▸ **Brief A**
In the eight-string guitar thread, what does Prydogga say people in their local scene give them guff for?
▸ **Brief B**
Write the next post in the eight-string guitar thread, picking up after its final reply.

▸ **Page extract**

I don't think it was ever mentioned what kind of jams were expected to begin with. Reading both this thread and the thread complaining about the lack of black Agiles (located at http://www.sevenstring.org/forum/extended-range-guitars/103588-agile-8-strings-looks.html ), I suspect that the jammers who were turned off thought that the OP was into the kind of music that is normally implied by an eight-string. You can read through this thread and the Agile color thread, and you'll see that there is a contingent of eight-string players who are the reasons for the stereotypes.

So, what kind of jams were the other folks expecting? Was it something other than what eight-strings are stereotypically used for?


----------



## Prydogga (Dec 14, 2009)

My local scene, hmm I get guff for having drop D. *facepalm*


----------



## TheAceOfSpades1 (Dec 17, 2009)

To the OP: I've had the same problem when I tried contacting bands about auditioning. Usually when it's just a jam with someone they don't seem to mind. I've also had a few people jump to the conclusion that I must listen to Yngwie Malmsteen because I play 7's and an 8. I don't think Yngwie has ever played a 7-string or 8-string


----------



## mattofvengeance (Dec 17, 2009)

TheAceOfSpades1 said:


> To the OP: I've had the same problem when I tried contacting bands about auditioning. Usually when it's just a jam with someone they don't seem to mind. I've also had a few people jump to the conclusion that *I must listen to Yngwie Malmsteen because I play 7's and an 8. I don't think Yngwie has ever played a 7-string or 8-string*



That's right next to insane haha.

▸ **Source excerpt**

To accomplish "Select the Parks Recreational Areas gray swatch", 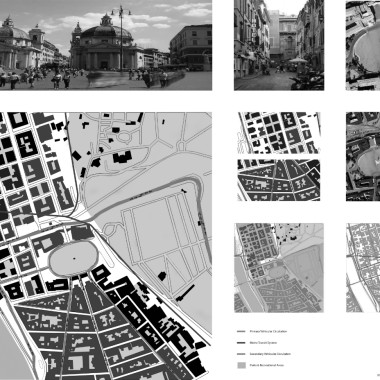I will (241, 365).

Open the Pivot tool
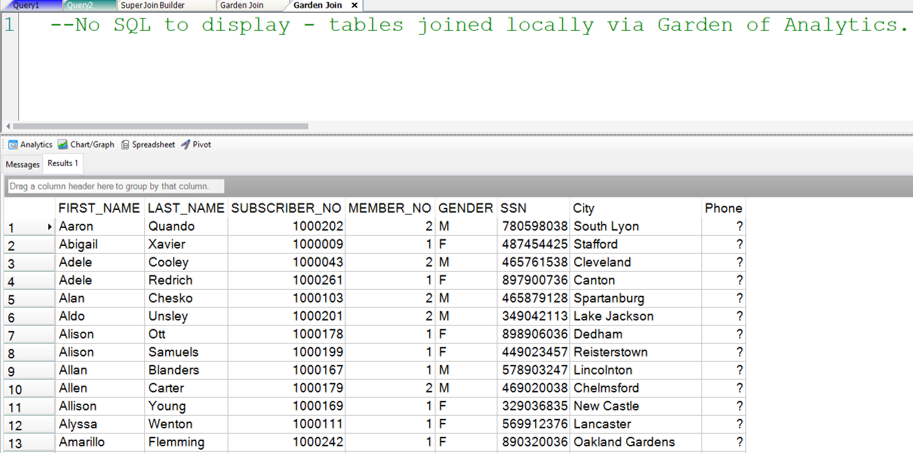point(196,145)
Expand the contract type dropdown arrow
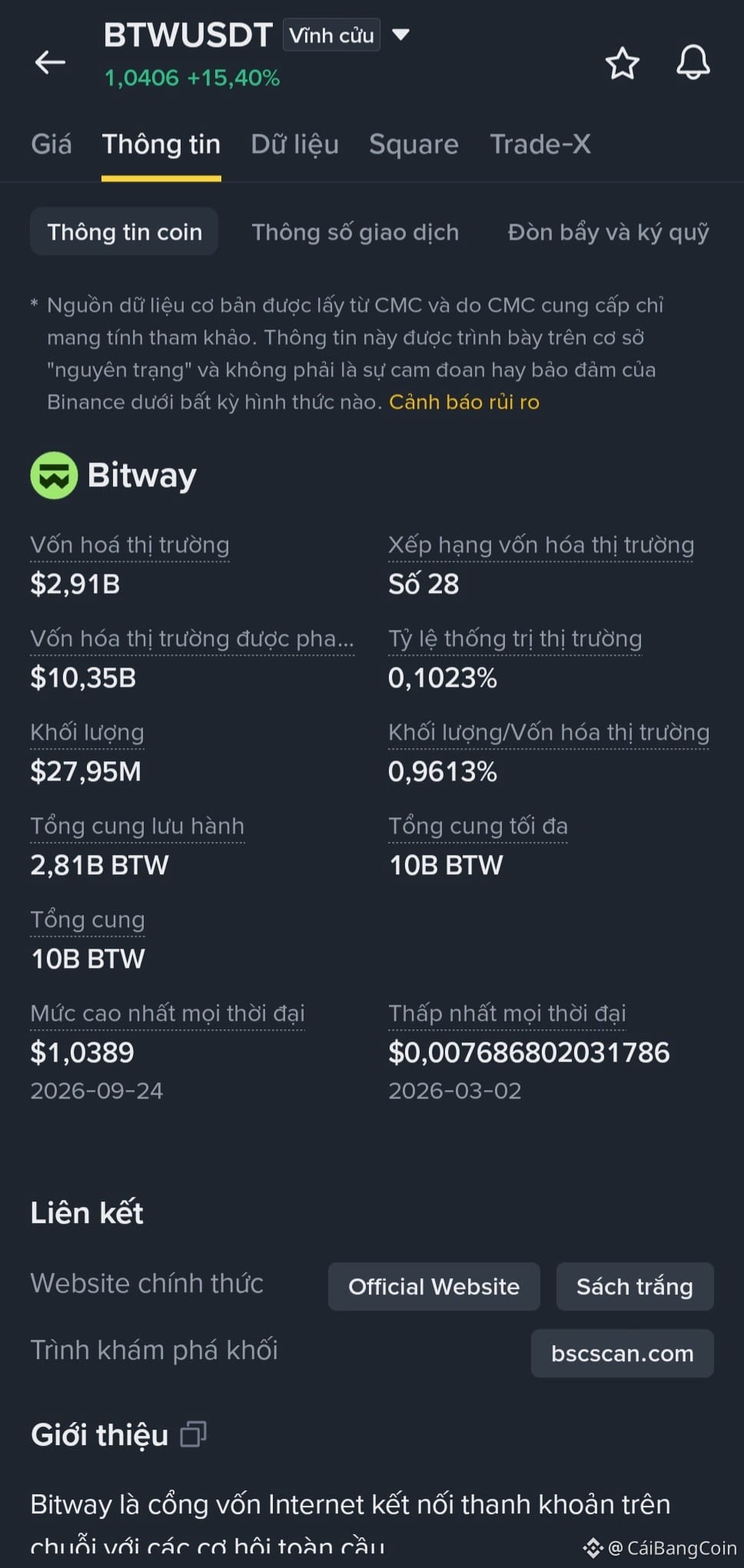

▸ **Task response A**
Having drop D.

▸ **Task response B**
----------



## guitarplayerone (Dec 17, 2009)

i tell people that i play a seven string to weed out who i don't want to audition for *my* band.

but if i'm trying to put together a bar thing or just jam, i just show up, and ten, fifteen minutes in they start counting the strings on the guitar


----------



## zimbloth (Dec 17, 2009)

I've seemingly had a different experience than all of you. There are a ton of bands around here who use 7s or at least tune way down, so usually no one says anything or if they do it's positive. 

I'm surprised to hear about people still talking down to 7s in this day of age. I'd understand when nu-metal was in full swing, but there are so many diverse/talented 7-string players out there now that I figured people would be used to it by now.


----------



## ellengtrgrl (Dec 17, 2009)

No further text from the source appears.